カメラ FUJIFILM X-T4 1/350 F2.8 ISO160 フィルムシミュレーションクラシックネガ

カメラ FUJIFILM X-T4 1/640 F2 ISO160 フィルムシミュレーションクラシックネガ

カメラ FUJIFILM X-T4 1/250 F1.4 ISO160 フィルムシミュレーションクラシックネガ
35㎜フルサイズ換算50㎜の出番はこうした路地裏スナップでも出番が回ってくる。筆者はこの時本レンズとフィルムシミュレーションクラシックネガとの組み合わせでノックアウトされた。路地と坂と猫の街、尾道でスナップ撮影を行ったのだが、本レンズとフィルムシミュレーションクラシックネガとの組み合わせは、こうしたなんてことの無い日常の一瞬を、何とも言えない情緒のある画に仕上げてくれる。これはカメラのおかげもあるが、レンズの持つ味わいも画作りに関係してくるため、この組み合わせならではの画といえるであろう。また、時間の都合上一気に駆け抜けるように撮影したのだが、軽く小さなレンズであったため軽快に撮り歩くことができた。
手振れ補正
最後にテストカメラに使用したX-T4のカメラ内手振れ補正が本レンズでもきちんと作動するかを確認しておこう。

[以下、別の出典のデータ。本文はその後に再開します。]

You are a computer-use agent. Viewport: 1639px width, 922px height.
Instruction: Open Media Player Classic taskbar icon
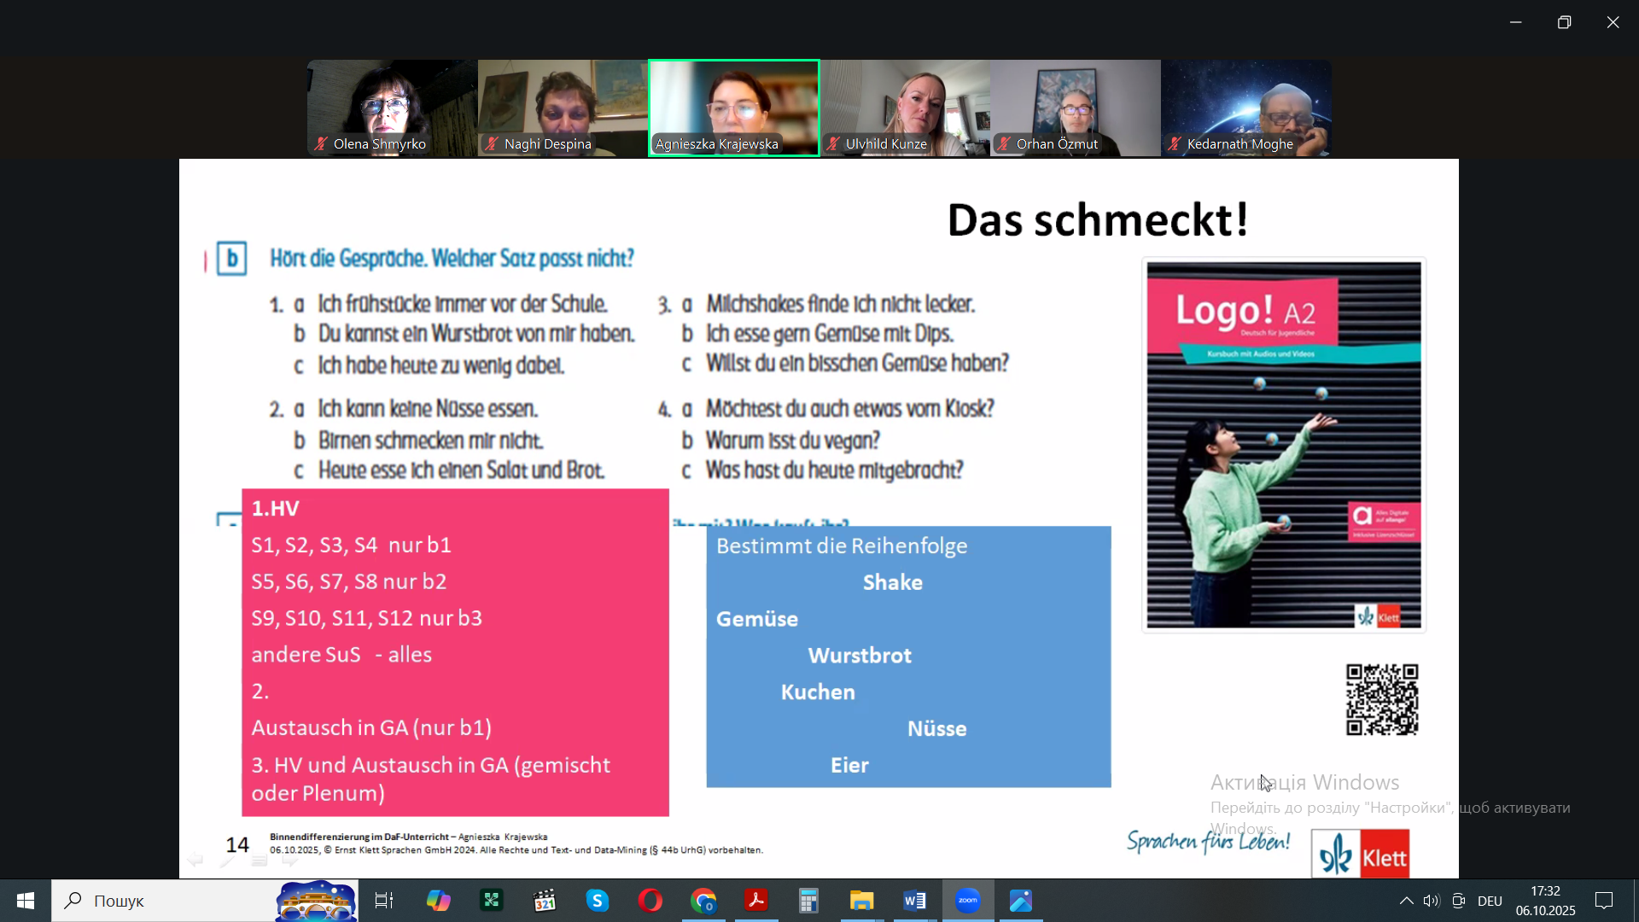(545, 901)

カメラ FUJIFILM X-T4 2秒 F8 ISO640 フィルムシミュレーションPROVIA(スタンダード) 補正ON

カメラ FUJIFILM X-T4 2秒 F8 ISO640 フィルムシミュレーションPROVIA(スタンダード) 補正OFF
どういった状態で撮影したのかの詳しい説明は、こちらのHowto特集ページで記載してあるのでご興味のある方はそちらを読んでいただければ幸いであるが、2秒をしっかりと補正できている。カメラ本体の手振れ補正機能をしっかりと使えているようだ。しかし、2秒という秒数を使っての撮影、且つ構図構成の自由度を考えれば筆者としては三脚の使用をお勧めしたい。